Step 03 · Object layout

Every heap object starts with the same header:

struct Object {
    ObjKind  kind;     // 1 byte: String, Array, ...
    uint8_t  marked;   // 1 byte: GC bookkeeping
    uint16_t _pad;     // 2 bytes
    uint32_t size;     // 4 bytes: total size including header
    Object*  next;     // 8 bytes: intrusive linked list
};

16 bytes of overhead per object. We trade a few bytes for:

  • A uniform header the GC can inspect blind.
  • An intrusive object table — no separate metadata structure to keep in sync. The sweep phase just walks head_ → next → next → ….
  • Inline size so sweep knows how much memory each object holds.

StringObj

struct StringObj : Object {
    uint32_t len;
    char     data[1];   // flexible array
};

Allocation: sizeof(StringObj) + len.
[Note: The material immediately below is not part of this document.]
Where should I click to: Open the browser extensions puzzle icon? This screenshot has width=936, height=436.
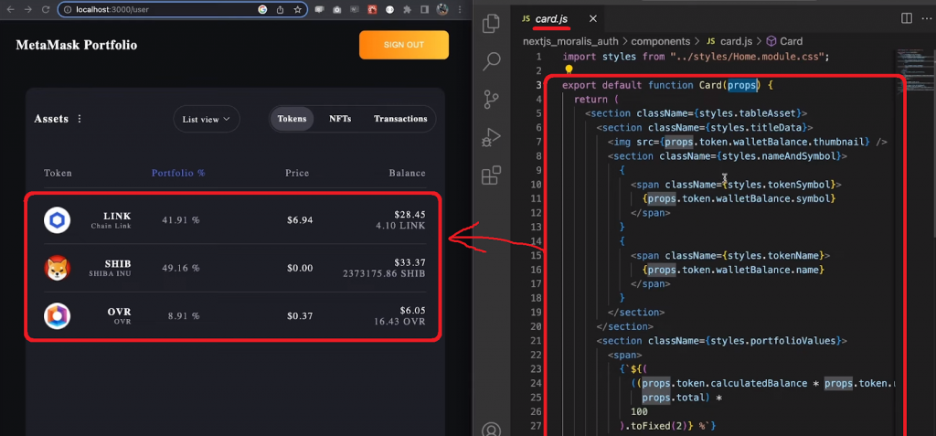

We declare data[1] so the struct is well-formed even at length 0; the real size is computed in newString. We always NUL-terminate for cheap interop with C printers.

ArrayObj

struct ArrayObj : Object {
    uint32_t len;
    Value    elems[1];
};

Inline storage of Values (boxed pointers). The GC iterates elems[0..len) during mark, no separate "type descriptor" needed because the kind field tells it the layout.

Forwarding the design

For closures we'd add:

struct ClosureObj : Object {
    uint32_t numUpvalues;
    uint64_t funcId;      // index into the JIT'd function table
    Value    upvalues[1]; // captured environment
};

The mark routine grows a switch:

switch (o->kind) {
    case ObjKind::Array:   for each elem mark(elem);     break;
    case ObjKind::Closure: for each upvalue mark(upval); break;
    case ObjKind::String:  /* no pointers */              break;
}

This is the canonical "GC tracing per kind" pattern. Variations: embed pointer offsets directly in the header, or rely on a type-descriptor pointer to call a virtual trace method.